ザンビディスはまだ若く、現役盗賊としても十分活躍していける体力と技量を備える人物なのだが、
年少の見習い盗賊や駆け出し連中から、非常に信頼が厚く、何かと頼られる事が多い為、支部長から
じきじきに世話役兼教官係の任を命じられているとの事である。
当然ながら、リリーもこのザンビディス教官による訓練で得たものが多く、彼女にとってはまさしく、
恩師とも言うべき人物であった。
が、ザンビディス教官自身は、自分が面倒見の良い教官であるなどとは露とも思っていない。
それどころか、何故自分が世話役兼教官係などに任命されたのか、勤務数年を経ても、未だによく
理解していない節があった。
自他共に認める程に個性が強く、また盗賊らしからぬ性格もあって、どちらかと言えば、ギルドの
中でも浮いている存在だろうというのが、ザンビディス教官の自己評価であったが、しかし実際には
リリーをはじめ、数多くの若い盗賊達から恩師として慕われるだけではなく、老練のベテラン盗賊の
間でも、極めて評判が高い。
こういうのを、一種のカリスマと呼ぶべきなのだろう。
ギルド支部長が彼をこの任に就かせたのも、恐らくはザンビディス教官のそういった面を重視した
可能性も否定出来ない。
リリーは、今回の武術会参加者失踪事件に関し、シーボート退役提督のもとへ引き返す前に、まずは
盗賊ギルド支部に足を運び、ザンビディス教官から何かしらの情報を引き出そうと考えた。
ところでリリーは、警戒に警戒を重ねて、なるべく人通りの多い表街路を往くうちに、当ても無く
街中をうろついているテオとばったり出会った。
テオもまた、リリーと同様に、武術会参加者失踪事件について、何か手がかりになり得るような情報を
求めて彷徨っていたのだが、いかんせん、まだまだ余所者の匂いが強い彼の場合、ほとんど有力たりうる
情報源というものを、ここブラードには確立していない。
結果、そこかしこで立ち話に耳を傾けたり、噂話に興じる主婦達に割って入っては煙たがられるという
あまり芳しくない状況に終始しており、少なくともここまでの成果に関しては、無に等しい。
しかし何より、今回の事件に関しては憲兵隊から緘口令が敷かれているのが何より大きかった。
街の住民の大半は、失踪事件そのものを関知しておらず、その結果として、テオの耳にも重要な情報は
一切入ってこないという循環に陥っていた。
青鯛亭の親父は、武術会を共催した他の冒険者の店の経営者達が臨時に召集した会合に出払った為、
彼に話を聞く事もまだ出来ていない。
要するに、テオの情報収集活動は、僅か二時間程度で完全に手詰まり状態だったのである。

そんな矢先に、テオはリリーと再び出会う事になった。
最初の印象から、どうしても彼はリリーを何となく苦手な女性であると意識してしまうようになり、
挨拶を交わした後には、次の台詞が思い浮かばず、完全に黙り込んでしまうような有様であった。
丁度昼時であるという事もあり、リリーの方から昼食を一緒にどうか、と声をかけてきた際も、半ば
上の空に近いような表情で、曖昧な返事をもごもご口ごもっていた。
「提督閣下からの召集は午後のお茶の時間頃ですから、まだ時間はありますわ。
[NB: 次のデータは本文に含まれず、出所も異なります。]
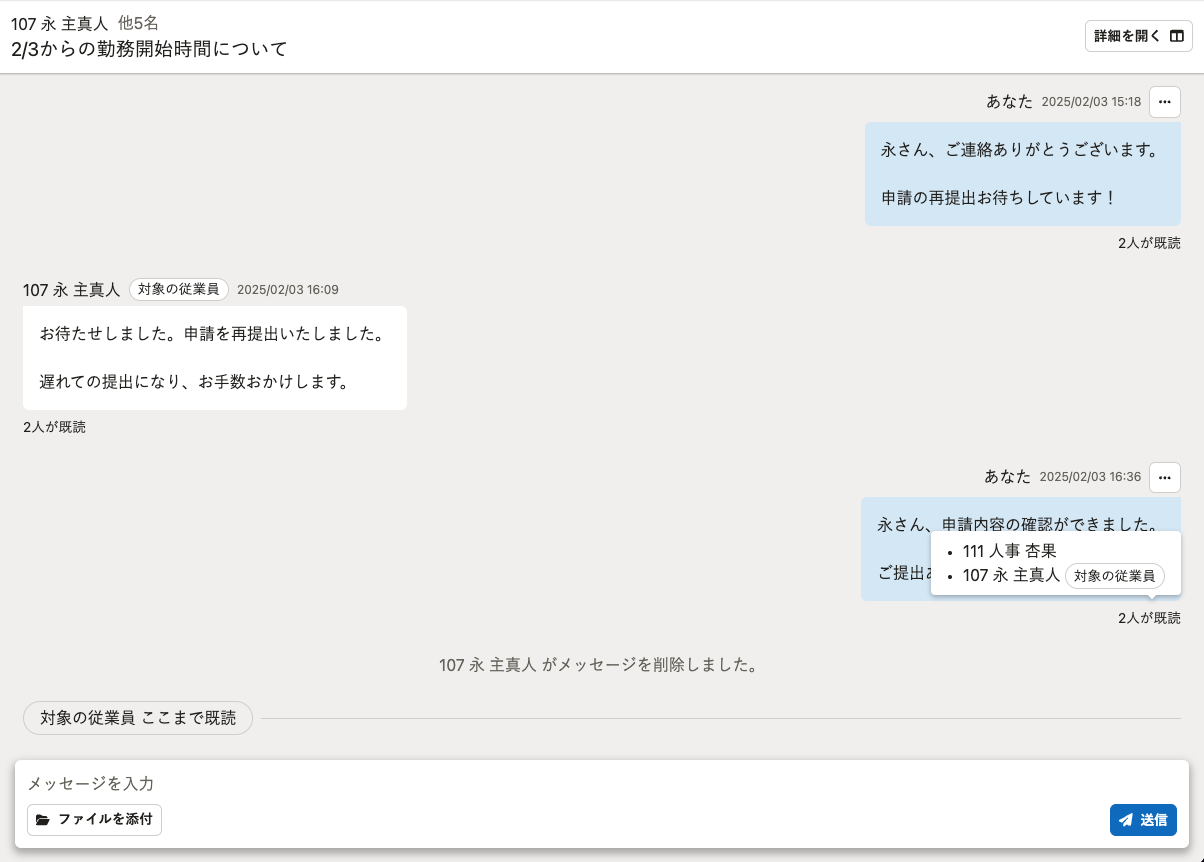Show the other participants via 他5名
1204x862 pixels.
coord(138,23)
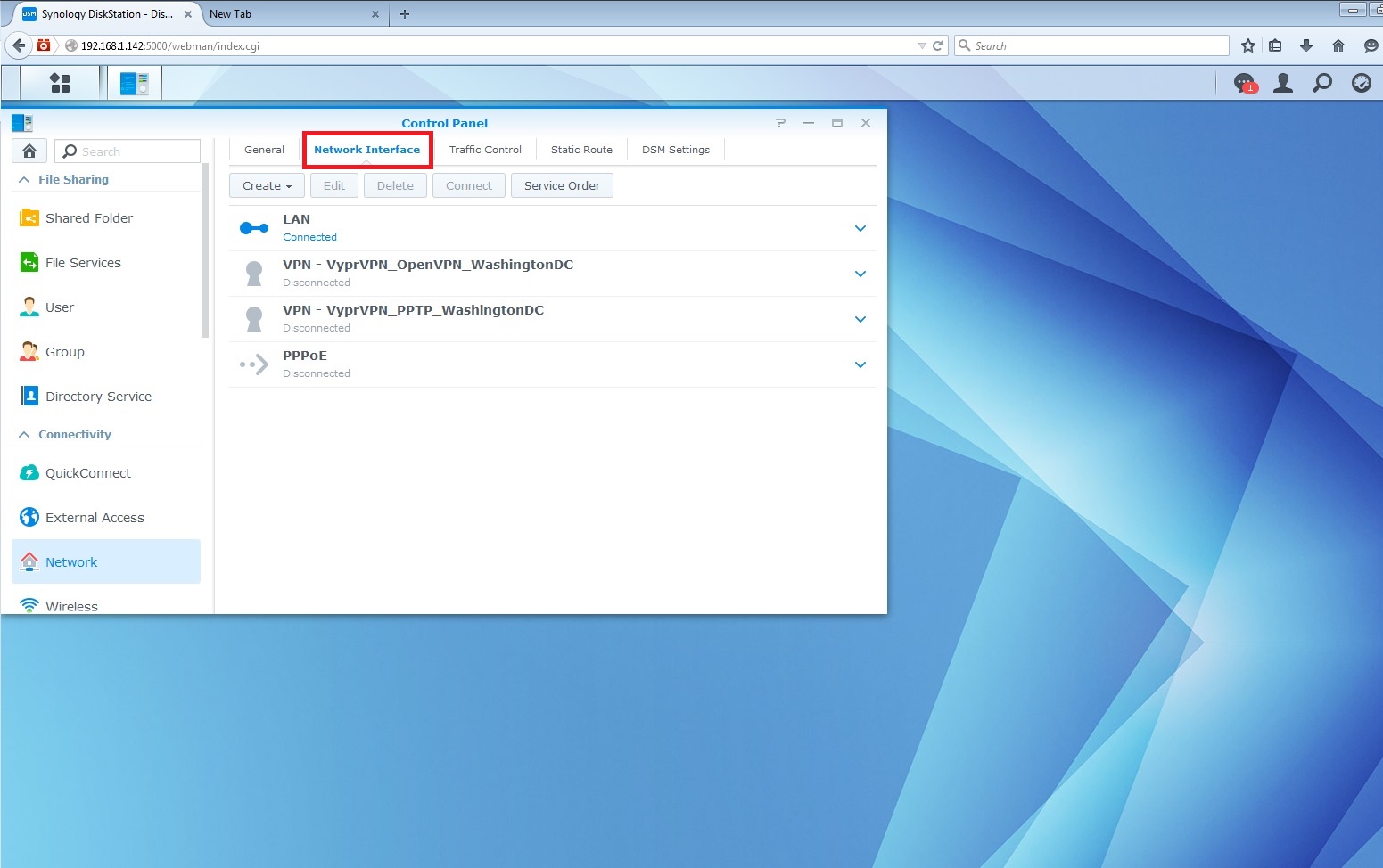This screenshot has height=868, width=1383.
Task: Click the Control Panel help question mark
Action: pos(780,123)
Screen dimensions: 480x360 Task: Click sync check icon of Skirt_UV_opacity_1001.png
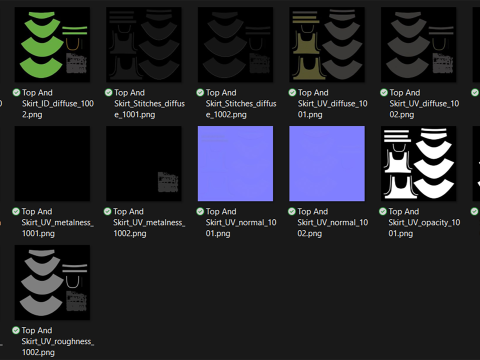click(x=383, y=211)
さぁ美味しいものを
  頂きに参りましょ」
そう言って、リリーがテオの手を取り、半ば強引に連れ込んできたのは、いかがわしい裏通りである。
内心どこへ連れて行かれるのかと、相当ドキドキしていたテオであったが、果たしてリリーが彼を
引っ張ってきたのは、驚いた事に盗賊ギルド支部であった。
普通、盗賊ギルドと言えば、ギルドメンバーだけが踏み入る事を許される闇の領域であろう。
しかしリリーは白昼堂々、テオを裏通りの薄汚い建物地下に広がる盗賊ギルド支部構内へと連れ込み、
何食わぬ顔で、とある大部屋へと足を運んできたのである。
もうこうなってくると、テオは何をどうすれば良いのか分からず、一人でパニックに陥っていた。
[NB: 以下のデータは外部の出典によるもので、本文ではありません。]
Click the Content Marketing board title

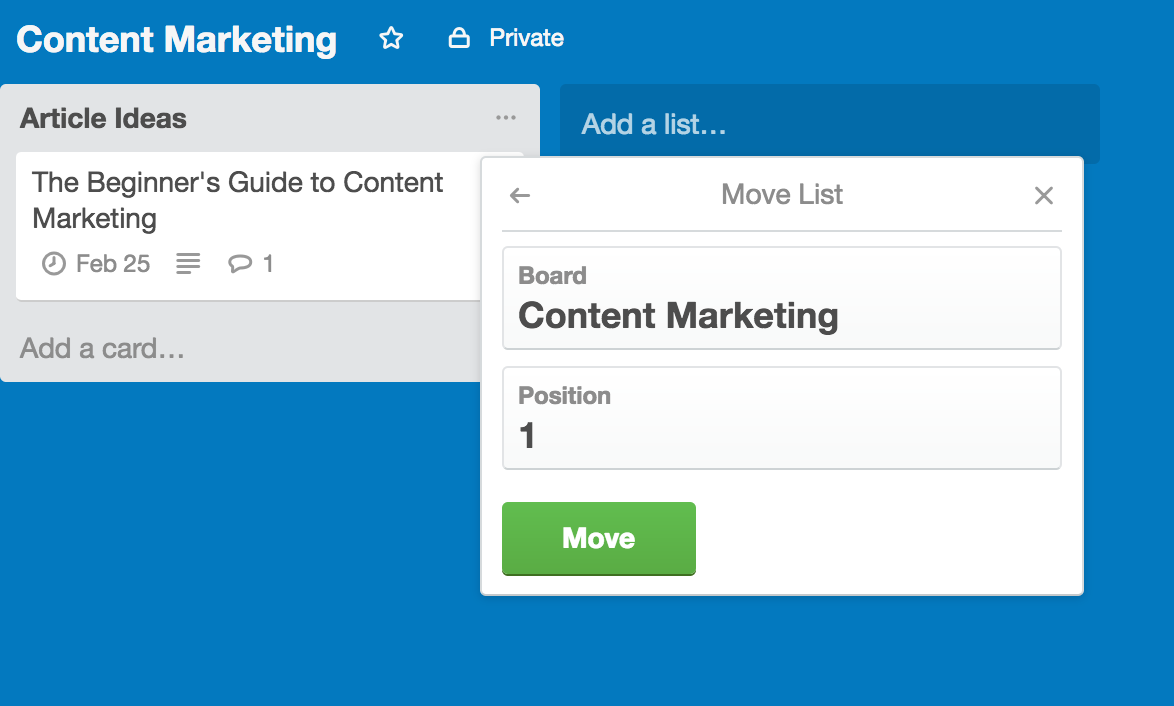pos(177,40)
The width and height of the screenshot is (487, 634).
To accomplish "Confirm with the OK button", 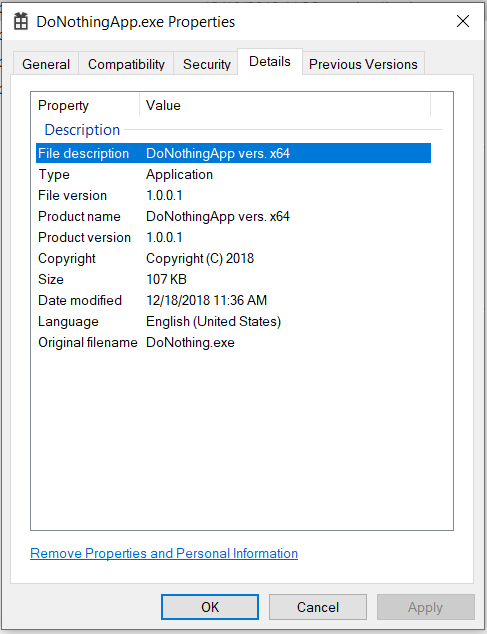I will (210, 607).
大部屋の中には幾つもの長卓が並んでいるが、人気は無く、天井付近に並んでいる明り取りの窓から、
正午近くの眩しい陽光が、寂れた雰囲気の大部屋の中を寒々しく照らし出している。
リリーが目的とする人物が、この大部屋に居る。
壁際沿いの長卓の一角に、昼食と思われる料理を並べ、そのすぐ隣りの別の長卓には、積み上がった
書類の束と、大きな判子のようなものが無造作に放り出されていた。
そこに陣取る人物こそ、リリーが訪問しようとしていたザンビディス教官であった。
テオは、紹介される前から、その人物に若干の興味を抱いた。
やや長めの黒髪と、強烈な眼光を放つ黒い瞳。
そして、活力に満ちた長身の体躯には、どこか爽やかな清涼感すら覚える。
ザンビディス教官は、並べられた料理の皿の間に、小さな木組みの台を据え、そこに淡い光を放つ
水晶球を乗せているのだが、その水晶球に向かって、何やら怒鳴り声をあげている様子だった。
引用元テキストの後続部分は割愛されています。